Ainda que a passos vagarosos, algum progresso vem acontecendo nos últimos anos. Em 2024, foi aprovada a Lei 15.069, que instituiu a Política Nacional de Cuidados no Brasil. Entre os pontos, o texto propõe uma divisão mais justa da responsabilidade de cuidados entre homens e mulheres, além de definir os deveres do Estado, da sociedade e do setor privado. A lei prioriza cuidados parentais, de pessoas com deficiência, idosos e cuidadores – remunerados ou não. Entre as promessas, estão a ampliação dos serviços de atendimento domiciliar e a criação de centros que promovam o cuidado coletivo.
É um começo, mas conforme aponta Lima Junior, é necessário que tudo isso saia do papel o quanto antes. “Ainda é preciso planejar, destinar verba de orçamento nacional, estadual, municipal, criar as estruturas físicas e as equipes… Tudo isso é necessário ‘para ontem’, mas deve levar anos”, avalia. “A única chance de garantir o bem-estar para a pessoa que precisa do cuidado é olhar para o cuidador. Ao cuidar bem do cuidador, você, automaticamente, melhora o atendimento da pessoa que necessita dele”, conclui.
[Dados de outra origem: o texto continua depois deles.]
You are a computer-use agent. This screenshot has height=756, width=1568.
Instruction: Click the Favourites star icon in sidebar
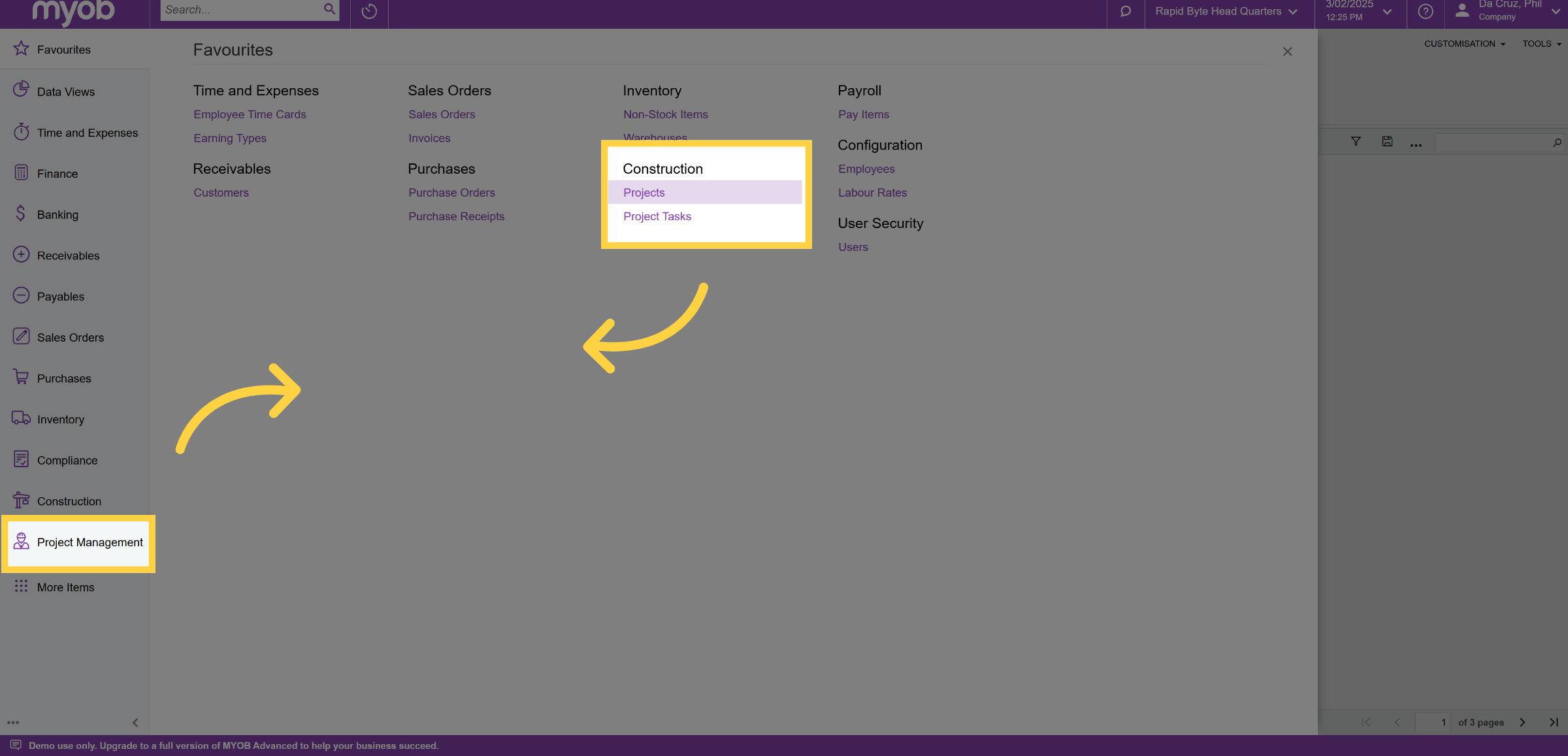21,48
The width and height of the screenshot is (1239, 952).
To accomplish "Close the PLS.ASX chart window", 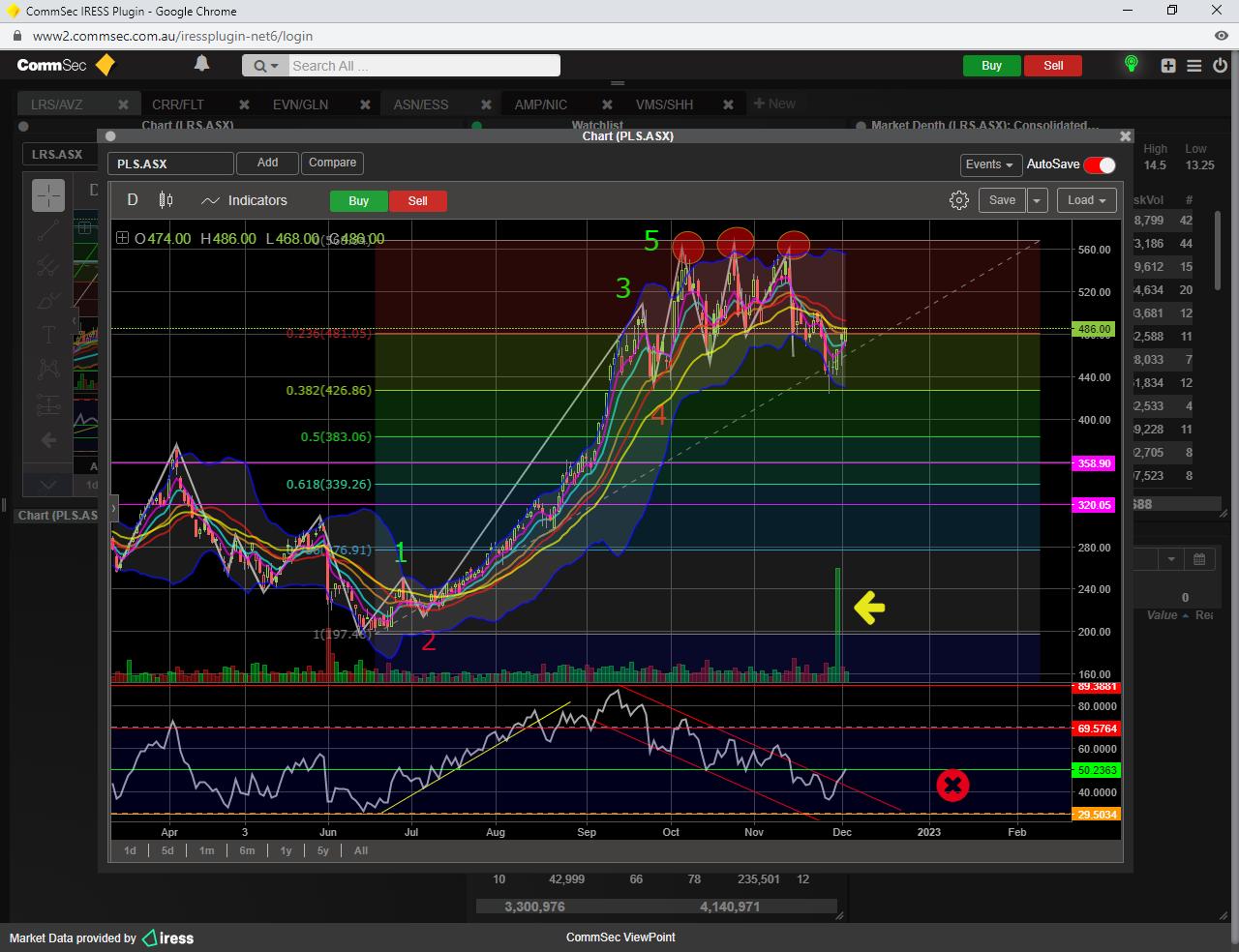I will pos(1125,136).
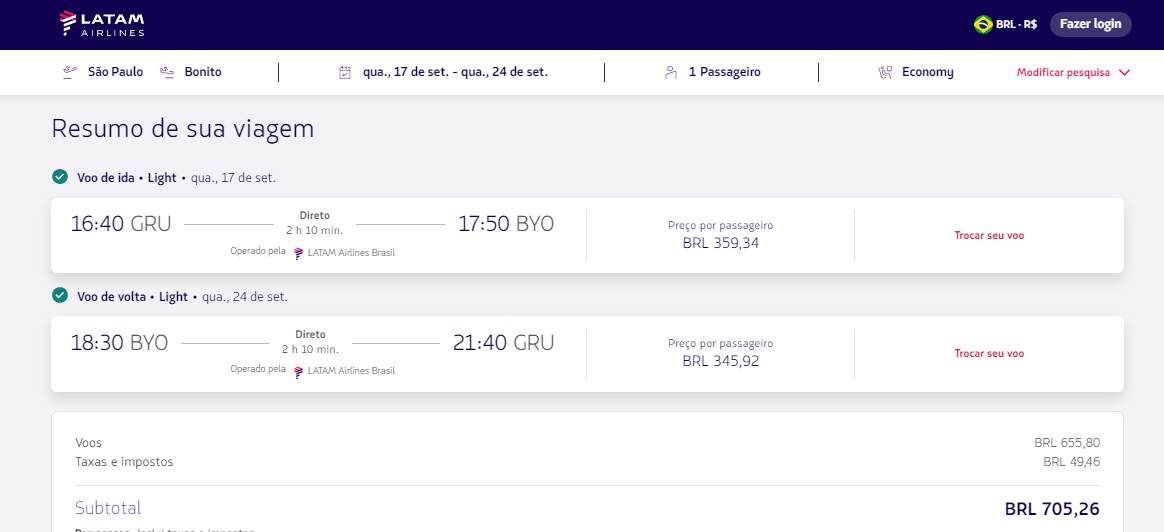Click the 16:40 GRU outbound flight card
Viewport: 1164px width, 532px height.
tap(312, 235)
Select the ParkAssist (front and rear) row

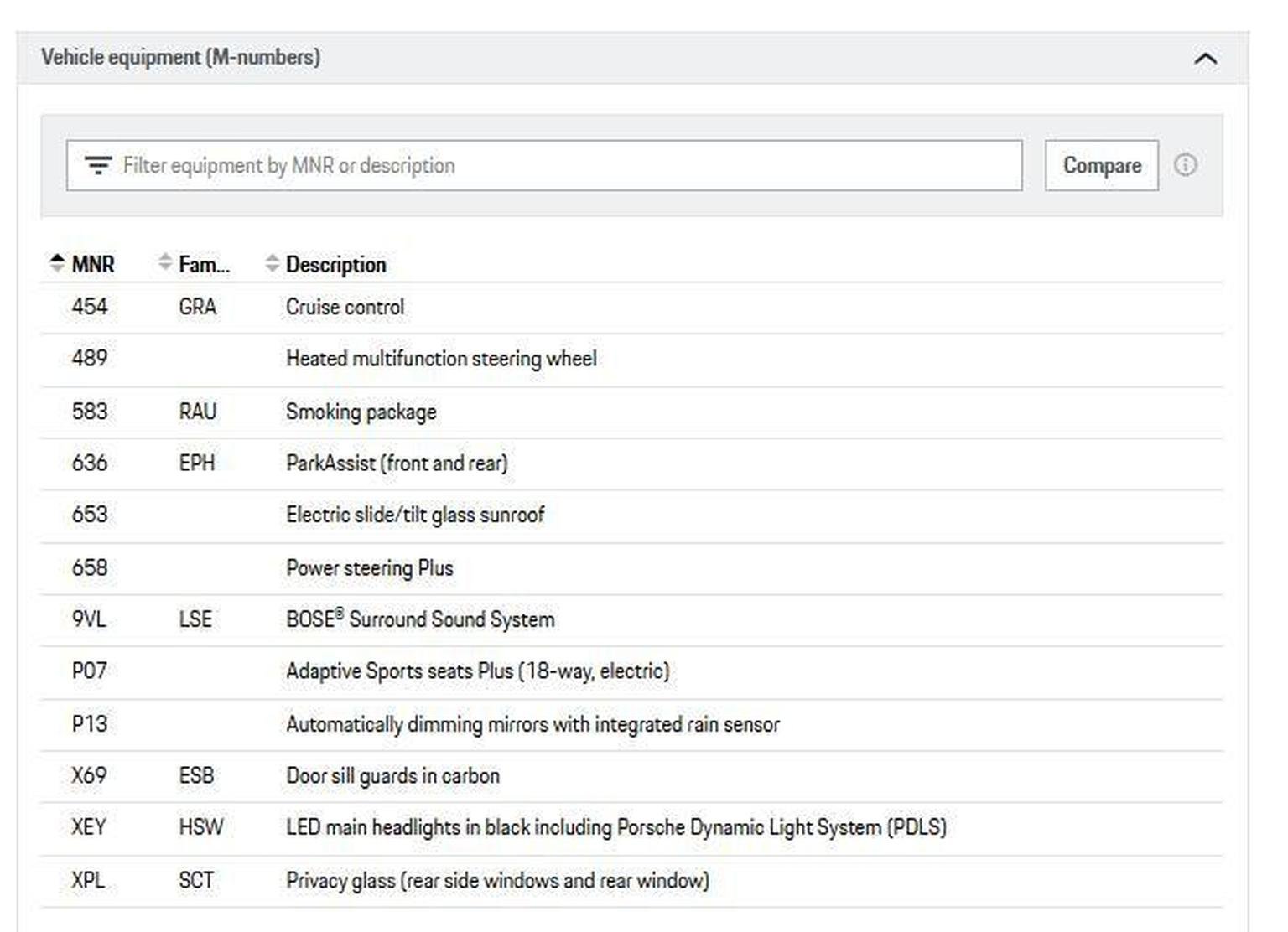(x=631, y=463)
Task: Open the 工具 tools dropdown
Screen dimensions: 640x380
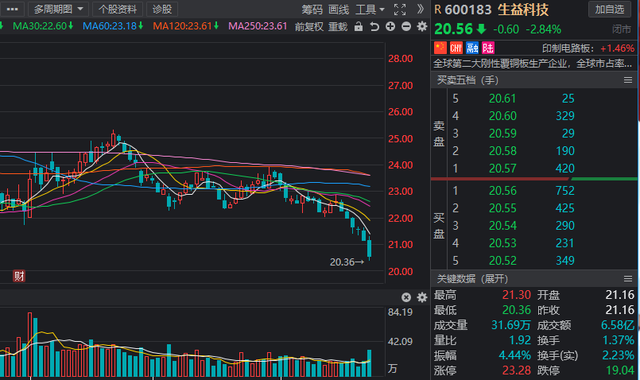Action: click(370, 9)
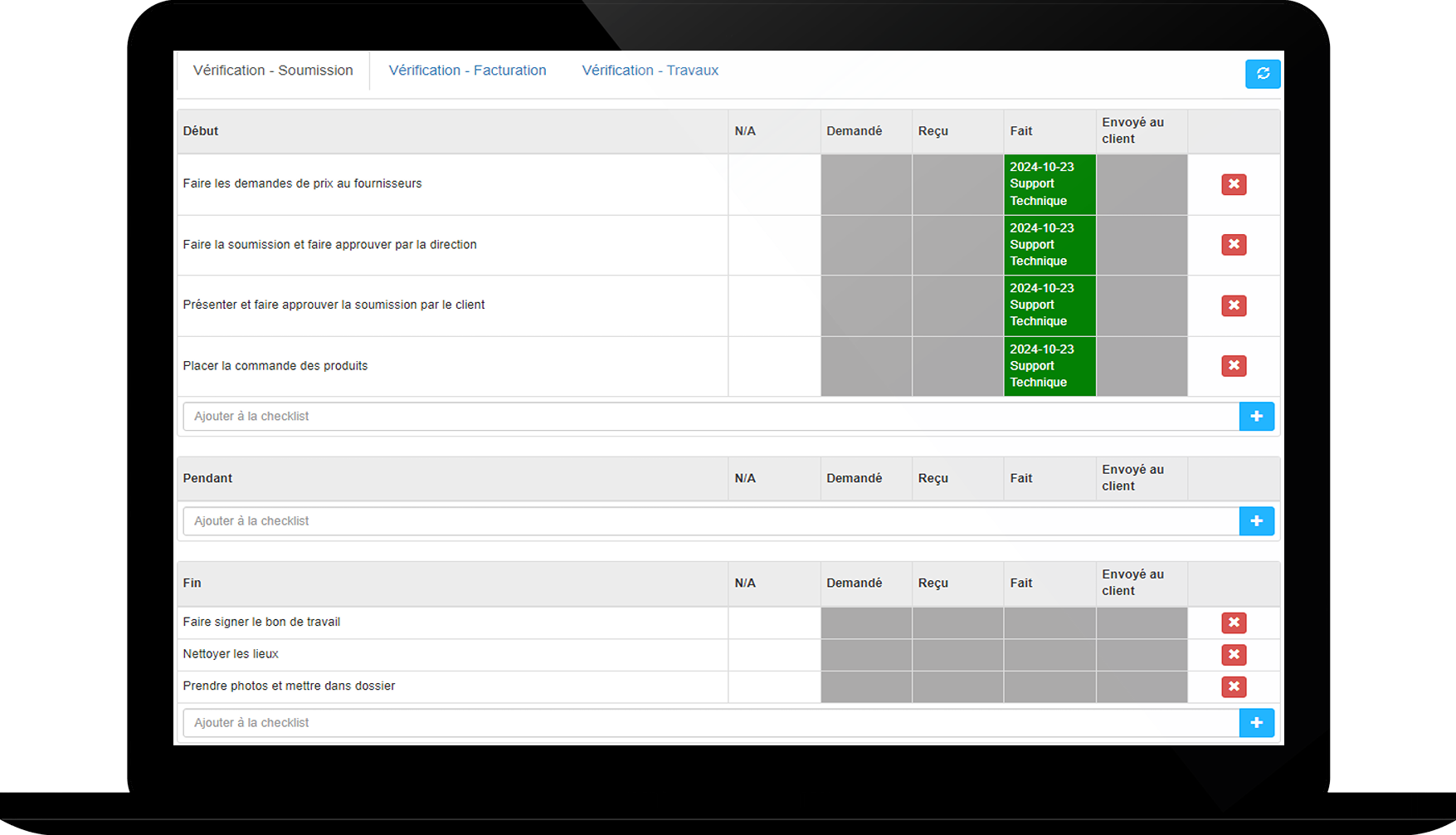Delete the 'Faire les demandes de prix' item

[x=1234, y=184]
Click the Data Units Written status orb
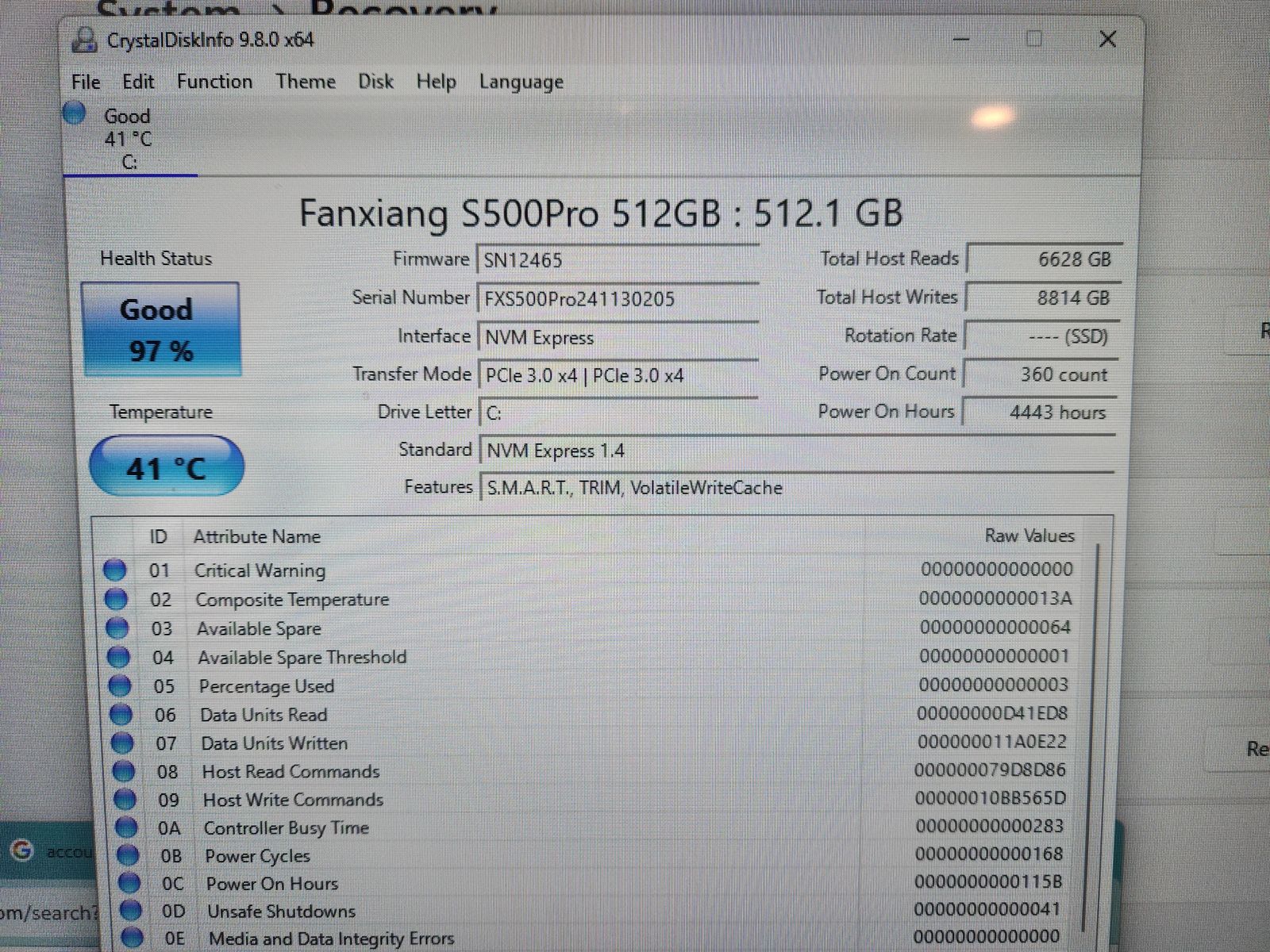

Miriam, que viveu a experiência do cuidado de pessoas idosas com demência duas vezes, sentiu na pele o descaso e enxerga uma distância considerável entre os textos e a realidade. “A Política Nacional de Cuidado, o Estatuto do Idoso, tudo isso é lindo”, diz ela. “Na vida real, entretanto, você vai ao posto de saúde e só consegue agendar uma consulta para daqui a seis meses, o remédio está em falta, a fralda geriátrica só chega dali a dez dias. Mas o problema está acontecendo agora. Como é que essas pessoas vão resolvê-lo hoje?”, questiona.
Dor que virou história – e acolhimento
Miriam precisou trilhar sua jornada sozinha, porque não havia outro jeito. Mais tarde, porém, transformou a sua dor em acolhimento a milhares de pessoas que enfrentam desafios parecidos com os dela. Em 2017, ela publicou o livro Alzheimer – Diário do esquecimento. Para divulgar a obra, criou uma página no Facebook, que deu origem a diversos grupos. Essas comunidades virtuais são lideradas por ela e, atualmente, reúnem mais de 100 mil membros.
Paralelamente, a antiga cuidadora também comanda grupos de Whatsapp, além de promover e participar de encontros presenciais. Por fim, Miriam criou ainda a plataforma “Cuida de mim – Alguém que eu amo tem Alzheimer”, com informações e cursos de apoio a cuidadores, e escreveu outros livros sobre o tema. Entre eles, um é dedicado aos cuidadores, com o título de Alzheimer: assombro e cura do cuidador. “A gente não se cura, mas, ao transformar a dor em história, é possível validá-la. A dor não passa, mas ajuda”, finaliza. Já que a doença destrói memórias, que as lembranças e dores fiquem registradas, como um suporte e um abraço para quem cuida.